===== Extracted information =====
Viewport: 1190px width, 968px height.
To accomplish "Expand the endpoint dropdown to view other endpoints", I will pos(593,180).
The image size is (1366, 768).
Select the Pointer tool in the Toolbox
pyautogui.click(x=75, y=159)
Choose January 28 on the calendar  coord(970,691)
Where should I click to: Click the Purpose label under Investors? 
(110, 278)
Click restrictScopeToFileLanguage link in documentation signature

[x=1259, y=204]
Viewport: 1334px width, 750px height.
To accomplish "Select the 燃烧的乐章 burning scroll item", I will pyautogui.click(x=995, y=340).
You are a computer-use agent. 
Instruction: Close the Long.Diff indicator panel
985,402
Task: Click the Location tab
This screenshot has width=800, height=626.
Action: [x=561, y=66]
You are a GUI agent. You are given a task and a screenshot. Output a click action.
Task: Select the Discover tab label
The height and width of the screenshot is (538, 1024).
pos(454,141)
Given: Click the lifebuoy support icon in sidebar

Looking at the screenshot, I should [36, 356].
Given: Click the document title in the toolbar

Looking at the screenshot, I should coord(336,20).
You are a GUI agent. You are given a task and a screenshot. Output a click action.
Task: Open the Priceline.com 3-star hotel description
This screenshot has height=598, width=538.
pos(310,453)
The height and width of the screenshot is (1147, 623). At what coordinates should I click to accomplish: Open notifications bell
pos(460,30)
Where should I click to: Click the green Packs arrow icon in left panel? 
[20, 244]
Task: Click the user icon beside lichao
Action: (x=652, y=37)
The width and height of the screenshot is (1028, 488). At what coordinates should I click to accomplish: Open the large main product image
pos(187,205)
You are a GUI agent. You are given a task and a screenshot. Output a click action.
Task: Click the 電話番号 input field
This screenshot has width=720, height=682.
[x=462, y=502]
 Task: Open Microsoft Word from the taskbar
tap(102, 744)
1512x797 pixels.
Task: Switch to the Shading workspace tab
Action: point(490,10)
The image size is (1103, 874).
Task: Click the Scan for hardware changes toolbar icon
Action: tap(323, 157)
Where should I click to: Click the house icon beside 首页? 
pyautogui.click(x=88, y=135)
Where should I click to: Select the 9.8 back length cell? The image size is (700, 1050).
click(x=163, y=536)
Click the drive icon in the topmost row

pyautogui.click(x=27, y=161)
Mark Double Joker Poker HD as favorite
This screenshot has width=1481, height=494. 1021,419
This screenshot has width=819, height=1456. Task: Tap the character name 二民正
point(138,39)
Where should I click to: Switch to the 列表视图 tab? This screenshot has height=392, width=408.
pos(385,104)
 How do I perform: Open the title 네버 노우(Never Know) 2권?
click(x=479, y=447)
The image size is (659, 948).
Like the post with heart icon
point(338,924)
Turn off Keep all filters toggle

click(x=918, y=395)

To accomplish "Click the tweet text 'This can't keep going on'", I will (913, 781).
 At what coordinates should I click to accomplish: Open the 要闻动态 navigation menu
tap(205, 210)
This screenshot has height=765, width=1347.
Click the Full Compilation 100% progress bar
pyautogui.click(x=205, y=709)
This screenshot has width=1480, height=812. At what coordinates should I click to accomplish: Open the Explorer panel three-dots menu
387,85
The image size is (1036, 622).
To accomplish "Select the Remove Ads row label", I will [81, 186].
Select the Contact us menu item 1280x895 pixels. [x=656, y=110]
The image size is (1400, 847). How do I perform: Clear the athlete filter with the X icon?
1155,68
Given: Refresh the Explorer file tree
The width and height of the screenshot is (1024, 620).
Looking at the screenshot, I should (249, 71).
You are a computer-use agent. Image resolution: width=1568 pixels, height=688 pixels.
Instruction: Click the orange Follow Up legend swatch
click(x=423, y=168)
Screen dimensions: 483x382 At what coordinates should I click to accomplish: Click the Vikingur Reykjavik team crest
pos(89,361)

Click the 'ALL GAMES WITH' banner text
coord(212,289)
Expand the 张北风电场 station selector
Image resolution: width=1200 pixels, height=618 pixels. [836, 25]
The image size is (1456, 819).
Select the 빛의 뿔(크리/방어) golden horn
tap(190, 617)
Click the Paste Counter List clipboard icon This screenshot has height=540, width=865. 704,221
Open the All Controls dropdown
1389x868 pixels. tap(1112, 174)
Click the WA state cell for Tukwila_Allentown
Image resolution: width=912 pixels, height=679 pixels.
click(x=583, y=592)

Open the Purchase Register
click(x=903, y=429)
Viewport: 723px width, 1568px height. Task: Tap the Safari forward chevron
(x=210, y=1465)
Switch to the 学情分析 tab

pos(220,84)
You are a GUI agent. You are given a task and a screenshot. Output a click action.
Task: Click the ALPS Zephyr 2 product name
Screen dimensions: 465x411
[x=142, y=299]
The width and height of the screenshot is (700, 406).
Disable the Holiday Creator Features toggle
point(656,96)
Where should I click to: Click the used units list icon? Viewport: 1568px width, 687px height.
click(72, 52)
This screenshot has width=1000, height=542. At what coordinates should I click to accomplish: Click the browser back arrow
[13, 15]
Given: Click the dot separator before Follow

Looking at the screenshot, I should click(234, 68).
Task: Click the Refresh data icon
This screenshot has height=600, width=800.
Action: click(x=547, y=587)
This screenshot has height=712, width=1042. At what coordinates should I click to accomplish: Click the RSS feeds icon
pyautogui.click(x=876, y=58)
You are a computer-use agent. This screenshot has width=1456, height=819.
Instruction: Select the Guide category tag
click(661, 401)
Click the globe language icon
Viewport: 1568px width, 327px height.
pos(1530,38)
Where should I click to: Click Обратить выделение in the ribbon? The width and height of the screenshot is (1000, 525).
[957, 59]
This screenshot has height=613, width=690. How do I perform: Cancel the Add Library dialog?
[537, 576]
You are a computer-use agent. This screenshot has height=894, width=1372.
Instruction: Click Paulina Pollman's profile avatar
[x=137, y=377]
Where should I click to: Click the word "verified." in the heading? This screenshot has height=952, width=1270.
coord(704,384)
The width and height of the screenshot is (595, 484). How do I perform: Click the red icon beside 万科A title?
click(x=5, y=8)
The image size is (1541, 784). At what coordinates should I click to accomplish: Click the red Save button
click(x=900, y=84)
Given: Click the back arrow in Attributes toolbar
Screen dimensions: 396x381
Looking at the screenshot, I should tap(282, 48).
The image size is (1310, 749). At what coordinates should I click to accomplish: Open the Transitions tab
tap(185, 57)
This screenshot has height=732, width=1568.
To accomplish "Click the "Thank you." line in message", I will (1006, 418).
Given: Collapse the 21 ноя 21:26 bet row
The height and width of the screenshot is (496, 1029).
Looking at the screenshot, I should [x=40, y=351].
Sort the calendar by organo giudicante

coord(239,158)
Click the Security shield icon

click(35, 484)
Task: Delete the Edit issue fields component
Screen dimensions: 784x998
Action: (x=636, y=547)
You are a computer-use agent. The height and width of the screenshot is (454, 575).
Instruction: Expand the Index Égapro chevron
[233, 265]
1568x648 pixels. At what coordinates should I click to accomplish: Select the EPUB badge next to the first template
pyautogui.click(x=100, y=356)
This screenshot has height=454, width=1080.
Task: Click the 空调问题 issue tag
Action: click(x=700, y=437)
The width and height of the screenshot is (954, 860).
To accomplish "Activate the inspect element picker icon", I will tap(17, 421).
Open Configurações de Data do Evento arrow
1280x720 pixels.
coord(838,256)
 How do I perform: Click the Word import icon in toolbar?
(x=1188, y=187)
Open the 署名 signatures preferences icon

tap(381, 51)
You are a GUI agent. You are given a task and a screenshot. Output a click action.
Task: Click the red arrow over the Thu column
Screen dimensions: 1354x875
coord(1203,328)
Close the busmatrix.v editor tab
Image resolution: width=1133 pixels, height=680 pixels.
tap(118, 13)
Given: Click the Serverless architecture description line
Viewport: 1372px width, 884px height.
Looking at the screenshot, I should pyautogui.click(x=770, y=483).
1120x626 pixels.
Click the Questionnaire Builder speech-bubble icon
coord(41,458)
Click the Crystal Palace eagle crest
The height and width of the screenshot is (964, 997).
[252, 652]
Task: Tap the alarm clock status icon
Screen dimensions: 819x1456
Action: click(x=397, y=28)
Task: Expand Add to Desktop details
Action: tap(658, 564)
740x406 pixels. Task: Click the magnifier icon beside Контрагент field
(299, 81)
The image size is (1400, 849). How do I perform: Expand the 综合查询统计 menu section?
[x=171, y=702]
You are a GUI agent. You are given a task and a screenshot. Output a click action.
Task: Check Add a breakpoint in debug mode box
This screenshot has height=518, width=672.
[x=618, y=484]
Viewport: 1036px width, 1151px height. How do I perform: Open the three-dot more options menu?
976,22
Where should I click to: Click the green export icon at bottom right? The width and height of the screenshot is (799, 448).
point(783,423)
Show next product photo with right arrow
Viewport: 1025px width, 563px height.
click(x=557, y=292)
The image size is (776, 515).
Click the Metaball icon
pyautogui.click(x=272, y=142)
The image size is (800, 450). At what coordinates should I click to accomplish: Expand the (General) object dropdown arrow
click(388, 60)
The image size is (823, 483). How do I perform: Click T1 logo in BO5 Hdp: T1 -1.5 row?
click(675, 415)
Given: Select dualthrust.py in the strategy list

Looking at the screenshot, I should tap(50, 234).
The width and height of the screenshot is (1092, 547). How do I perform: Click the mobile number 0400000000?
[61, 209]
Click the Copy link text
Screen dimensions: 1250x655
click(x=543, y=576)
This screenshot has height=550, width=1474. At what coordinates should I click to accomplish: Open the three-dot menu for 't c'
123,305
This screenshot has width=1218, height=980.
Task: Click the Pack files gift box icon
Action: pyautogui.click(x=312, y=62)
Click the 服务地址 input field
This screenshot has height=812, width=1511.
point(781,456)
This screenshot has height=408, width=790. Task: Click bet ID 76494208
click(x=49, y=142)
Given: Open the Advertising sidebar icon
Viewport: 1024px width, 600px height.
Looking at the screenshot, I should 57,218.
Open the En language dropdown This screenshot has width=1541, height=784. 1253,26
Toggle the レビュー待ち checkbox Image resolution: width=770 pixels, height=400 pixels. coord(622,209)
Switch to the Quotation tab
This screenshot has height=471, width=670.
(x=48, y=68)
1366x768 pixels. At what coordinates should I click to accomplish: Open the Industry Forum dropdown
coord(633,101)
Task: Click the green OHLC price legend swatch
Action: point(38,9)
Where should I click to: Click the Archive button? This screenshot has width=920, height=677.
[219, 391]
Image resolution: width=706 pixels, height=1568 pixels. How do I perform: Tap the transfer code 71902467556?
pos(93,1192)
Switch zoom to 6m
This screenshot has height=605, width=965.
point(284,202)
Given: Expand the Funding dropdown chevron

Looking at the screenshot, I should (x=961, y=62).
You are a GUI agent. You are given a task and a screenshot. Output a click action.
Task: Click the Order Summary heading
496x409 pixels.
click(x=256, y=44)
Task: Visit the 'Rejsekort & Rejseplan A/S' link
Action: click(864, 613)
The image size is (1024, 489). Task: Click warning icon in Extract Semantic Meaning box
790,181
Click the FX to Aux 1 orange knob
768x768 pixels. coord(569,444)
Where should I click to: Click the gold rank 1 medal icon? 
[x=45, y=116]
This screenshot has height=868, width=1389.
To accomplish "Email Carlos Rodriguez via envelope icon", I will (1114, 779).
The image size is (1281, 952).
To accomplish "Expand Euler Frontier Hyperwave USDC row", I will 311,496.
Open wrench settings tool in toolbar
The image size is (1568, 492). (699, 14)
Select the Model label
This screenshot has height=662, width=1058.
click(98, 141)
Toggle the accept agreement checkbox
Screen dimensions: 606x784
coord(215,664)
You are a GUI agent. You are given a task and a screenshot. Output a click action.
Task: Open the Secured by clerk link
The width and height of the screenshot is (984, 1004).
=====
**Directions:**
Return exactly the lines of the data, and only those, from the line with "Toggle the accept agreement checkbox" through the last line, inclusive.

**Exercise solution:**
Toggle the accept agreement checkbox
Screen dimensions: 606x784
coord(215,664)
You are a GUI agent. You are given a task and a screenshot. Output a click action.
Task: Open the Secured by clerk link
The width and height of the screenshot is (984, 1004).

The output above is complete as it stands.